Compter les esclaves. Le dénombrement de l’habitation-sucrerie Boyvin dite Beaumont, 1821.

Parmi les archives qui constituent le fonds de l’habitation Boyvin dite Beaumont, il existe un autre document, moins spectaculaire que le plan parcellaire de 1817 (voir le focus précédent) mais tout aussi caractéristique du régime servile. Cette pièce est purement administrative, parfaitement anodine au sein d’une société coloniale fondée sur l’esclavage mais elle est aujourd’hui d’une réelle rareté aux Antilles car ces pièces n’ont pas été conservées sous cette forme. Il s’agit d’un dénombrement d’esclaves, un document que les propriétaires d’esclaves devaient remplir chaque année sur un formulaire spécifique avant de le remettre à l’administration, cette liste permettant ensuite aux autorités de fixer le montant de la contribution due par les détenteurs d’esclaves. Il s’agit d’un impôt de capitation, payé par « tête d’esclave » déclarée.

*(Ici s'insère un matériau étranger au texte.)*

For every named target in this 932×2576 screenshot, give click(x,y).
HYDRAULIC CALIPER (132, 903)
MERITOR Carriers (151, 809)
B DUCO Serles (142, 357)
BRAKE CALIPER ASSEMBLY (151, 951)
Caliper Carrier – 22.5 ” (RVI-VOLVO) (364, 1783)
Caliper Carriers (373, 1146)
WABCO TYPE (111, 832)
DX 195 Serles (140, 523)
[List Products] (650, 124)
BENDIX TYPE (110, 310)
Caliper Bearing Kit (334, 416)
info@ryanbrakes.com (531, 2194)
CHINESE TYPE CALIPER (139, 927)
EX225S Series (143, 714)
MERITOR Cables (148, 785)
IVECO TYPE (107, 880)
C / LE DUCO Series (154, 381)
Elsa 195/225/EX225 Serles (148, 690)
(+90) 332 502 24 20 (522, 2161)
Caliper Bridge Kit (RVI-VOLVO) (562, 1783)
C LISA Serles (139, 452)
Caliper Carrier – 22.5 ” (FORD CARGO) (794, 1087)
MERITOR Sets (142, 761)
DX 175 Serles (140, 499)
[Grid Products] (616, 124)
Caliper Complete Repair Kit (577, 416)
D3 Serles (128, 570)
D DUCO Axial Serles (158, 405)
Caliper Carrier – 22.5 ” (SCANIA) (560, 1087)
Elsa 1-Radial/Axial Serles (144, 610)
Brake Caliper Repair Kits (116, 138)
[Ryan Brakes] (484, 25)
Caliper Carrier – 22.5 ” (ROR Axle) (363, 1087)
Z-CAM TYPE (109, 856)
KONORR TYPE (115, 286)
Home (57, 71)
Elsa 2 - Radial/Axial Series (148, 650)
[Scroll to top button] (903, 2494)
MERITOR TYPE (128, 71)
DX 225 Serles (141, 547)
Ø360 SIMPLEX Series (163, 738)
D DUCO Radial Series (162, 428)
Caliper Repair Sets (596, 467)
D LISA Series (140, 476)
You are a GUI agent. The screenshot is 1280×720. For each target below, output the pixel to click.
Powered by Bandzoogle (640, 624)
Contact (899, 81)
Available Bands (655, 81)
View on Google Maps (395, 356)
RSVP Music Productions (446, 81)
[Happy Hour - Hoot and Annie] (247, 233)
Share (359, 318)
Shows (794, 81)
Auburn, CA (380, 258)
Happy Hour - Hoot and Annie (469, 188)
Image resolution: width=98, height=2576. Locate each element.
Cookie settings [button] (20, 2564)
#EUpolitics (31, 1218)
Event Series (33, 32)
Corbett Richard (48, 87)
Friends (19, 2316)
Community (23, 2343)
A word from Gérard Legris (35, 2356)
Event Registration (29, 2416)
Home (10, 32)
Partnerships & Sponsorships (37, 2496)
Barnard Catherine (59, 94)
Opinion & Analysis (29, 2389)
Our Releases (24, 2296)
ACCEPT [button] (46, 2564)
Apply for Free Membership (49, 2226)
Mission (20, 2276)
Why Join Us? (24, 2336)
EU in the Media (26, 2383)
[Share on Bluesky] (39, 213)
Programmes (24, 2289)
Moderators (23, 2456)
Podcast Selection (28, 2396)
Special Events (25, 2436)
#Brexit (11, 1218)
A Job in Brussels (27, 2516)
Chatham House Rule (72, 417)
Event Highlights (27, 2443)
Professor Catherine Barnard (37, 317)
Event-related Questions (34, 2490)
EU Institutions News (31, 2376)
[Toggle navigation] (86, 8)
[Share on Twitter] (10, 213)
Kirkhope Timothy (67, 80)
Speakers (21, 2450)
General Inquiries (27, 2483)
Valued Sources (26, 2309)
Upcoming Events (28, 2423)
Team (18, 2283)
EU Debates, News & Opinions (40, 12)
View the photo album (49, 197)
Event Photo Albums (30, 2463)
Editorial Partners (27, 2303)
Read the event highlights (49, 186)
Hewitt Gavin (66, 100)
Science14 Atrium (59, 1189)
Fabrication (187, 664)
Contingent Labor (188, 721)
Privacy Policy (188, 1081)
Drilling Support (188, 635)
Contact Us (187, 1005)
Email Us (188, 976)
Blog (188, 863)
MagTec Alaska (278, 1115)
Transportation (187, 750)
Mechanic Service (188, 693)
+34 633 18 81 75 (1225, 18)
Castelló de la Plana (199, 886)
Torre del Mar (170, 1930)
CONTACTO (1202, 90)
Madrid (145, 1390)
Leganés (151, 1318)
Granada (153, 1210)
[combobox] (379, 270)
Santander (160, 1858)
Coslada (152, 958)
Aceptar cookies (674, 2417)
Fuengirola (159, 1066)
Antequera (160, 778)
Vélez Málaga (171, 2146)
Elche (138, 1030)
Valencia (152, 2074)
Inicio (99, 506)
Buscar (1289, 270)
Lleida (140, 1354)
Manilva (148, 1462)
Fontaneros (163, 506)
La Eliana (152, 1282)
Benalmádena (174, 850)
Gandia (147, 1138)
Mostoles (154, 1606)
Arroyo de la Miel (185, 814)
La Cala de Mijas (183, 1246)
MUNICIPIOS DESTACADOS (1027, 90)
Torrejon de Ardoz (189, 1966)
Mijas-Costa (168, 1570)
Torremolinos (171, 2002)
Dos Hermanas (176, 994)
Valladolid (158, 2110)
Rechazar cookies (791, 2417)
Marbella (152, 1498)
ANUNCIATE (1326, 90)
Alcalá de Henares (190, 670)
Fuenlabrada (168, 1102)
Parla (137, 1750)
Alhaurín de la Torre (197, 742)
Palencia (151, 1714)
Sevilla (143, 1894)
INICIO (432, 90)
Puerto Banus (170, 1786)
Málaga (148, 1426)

Nous sommes en l’occurrence au mois de juillet 1821 et la liste des esclaves n’est pas dressée par le propriétaire de l’habitation Boyvin, Charles Théodore Boyvin, mais par son fondé de pouvoir, un nommé Jean-Baptiste Coudroy de Lauréal, lui-même propriétaire terrien dans le quartier du Moule. Originaire d’une famille arrivée à la Guadeloupe dès le milieu du XVIIe siècle, Charles Théodore Boyvin a quitté son île en 1819 et comme de nombreux autres propriétaires, il administre son habitation à distance, par l’entremise d’un représentant de confiance et d’un employé, un « géreur » chargé de faire fonctionner son habitation-sucrerie. Il s’agit de Pierre Benjamin, mentionné dans le dénombrement comme étant un libre de couleur. Coudroy de Lauréal et lui-même sont les deux seuls hommes libres rattachés à l’habitation Beaumont. Tous les autres sont des esclaves, au nombre de 201, répartis par âge et par sexe. La plus âgée s’appelle Jeanne, 85 ans, suivie de Louisonne, 84 ans. Le premier homme se dénomme Laurent, mais il est cité « pour mémoire » car il mort au cours de l’année, comme cinq autres esclaves. A l’inverse, Lauréal déclare plusieurs enfants dont les plus jeunes ont au plus un an. Leur présence est importante pour la perpétuation du système dans la mesure où la traite négrière vers les colonies françaises est interdite depuis 1817. Pour un propriétaire, faire naître des enfants sur son habitation est la solution la plus économique pour assurer le renouvellement de la force de travail de son atelier. Il n’a guère d’autre possibilité sinon d’acheter des esclaves auprès d’autres propriétaires ou de se procurer des esclaves « nouveaux », introduits illégalement dans la colonie. Nés dans la servitude, les enfants de l’habitation connaîtront sans doute la liberté en 1848 ; mais en 1821, ils ne le savent pas encore.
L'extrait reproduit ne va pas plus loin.